2. Syarat Pemberlakuan Lembur
Agar dapat memberlakukan lembur, perusahaan harus memenuhi syarat-syarat tertentu, seperti adanya kesepakatan antara pekerja dan pengusaha, waktu lembur tidak boleh melebihi batas yang ditentukan, dan pekerja harus diberi kesempatan untuk istirahat dan makan selama lembur.

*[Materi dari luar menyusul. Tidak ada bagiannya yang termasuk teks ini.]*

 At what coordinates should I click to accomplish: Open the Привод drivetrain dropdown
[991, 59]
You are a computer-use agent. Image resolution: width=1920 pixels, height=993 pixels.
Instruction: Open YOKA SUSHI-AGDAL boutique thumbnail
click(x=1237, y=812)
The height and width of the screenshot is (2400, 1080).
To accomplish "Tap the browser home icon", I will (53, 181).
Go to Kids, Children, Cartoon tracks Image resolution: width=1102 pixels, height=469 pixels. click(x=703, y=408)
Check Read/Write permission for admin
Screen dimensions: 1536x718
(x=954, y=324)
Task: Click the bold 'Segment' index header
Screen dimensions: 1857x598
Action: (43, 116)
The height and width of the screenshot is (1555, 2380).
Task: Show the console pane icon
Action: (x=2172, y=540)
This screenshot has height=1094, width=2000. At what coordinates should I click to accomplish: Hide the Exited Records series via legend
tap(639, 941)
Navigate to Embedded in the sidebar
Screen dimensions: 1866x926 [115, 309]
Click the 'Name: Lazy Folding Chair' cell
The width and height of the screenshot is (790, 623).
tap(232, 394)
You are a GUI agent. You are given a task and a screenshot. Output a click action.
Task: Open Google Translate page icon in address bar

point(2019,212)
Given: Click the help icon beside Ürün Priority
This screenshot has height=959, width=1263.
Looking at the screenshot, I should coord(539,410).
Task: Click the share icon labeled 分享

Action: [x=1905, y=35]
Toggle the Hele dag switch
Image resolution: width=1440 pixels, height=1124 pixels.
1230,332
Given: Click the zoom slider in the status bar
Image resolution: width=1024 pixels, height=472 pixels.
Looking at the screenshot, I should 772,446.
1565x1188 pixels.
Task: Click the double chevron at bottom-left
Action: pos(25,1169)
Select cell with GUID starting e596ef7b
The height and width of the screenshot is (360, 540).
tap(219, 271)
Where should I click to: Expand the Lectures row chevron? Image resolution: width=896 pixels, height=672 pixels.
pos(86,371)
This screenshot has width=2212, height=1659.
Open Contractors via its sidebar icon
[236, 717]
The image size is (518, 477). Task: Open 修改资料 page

3. Perhitungan Upah Lembur
Upah lembur dihitung berdasarkan upah pokok ditambah dengan presentase tertentu. Besaran presentase ini berbeda-beda tergantung pada jenis hari kerja (hari biasa, hari libur, atau hari besar).
4. Batas Waktu Lembur
Ada batasan waktu yang berlaku untuk pelaksanaan lembur dalam satu hari dan satu minggu. Hal ini bertujuan untuk mencegah pekerja terlalu banyak melakukan lembur dan membahayakan kesehatan mereka.
5. Hak Pekerja
Pekerja yang melakukan lembur memiliki hak untuk mendapatkan upah lembur, istirahat, dan makanan selama lembur. Selain itu, pekerja juga berhak untuk menolak melakukan lembur jika tidak ada kesepakatan.
6. Kewajiban Pengusaha
Pengusaha berkewajiban untuk membayar upah lembur sesuai dengan ketentuan yang berlaku, mencatat waktu lembur secara akurat, dan memberikan kesempatan istirahat dan makan selama lembur.
7. Sanksi
Jika perusahaan melanggar aturan lembur, maka perusahaan dapat dikenakan sanksi administratif atau pidana. Aturan lembur di Indonesia dibuat untuk melindungi hak-hak pekerja dan memastikan bahwa pelaksanaan lembur dilakukan secara adil dan sesuai dengan ketentuan yang berlaku. Oleh karena itu, baik pekerja maupun pengusaha perlu memahami aturan lembur ini agar tidak terjadi permasalahan di kemudian hari. Aturan lembur dapat berubah sewaktu-waktu sesuai dengan perkembangan peraturan perundang-undangan. Oleh karena itu, disarankan untuk selalu mengacu pada peraturan perundang-undangan yang berlaku saat ini.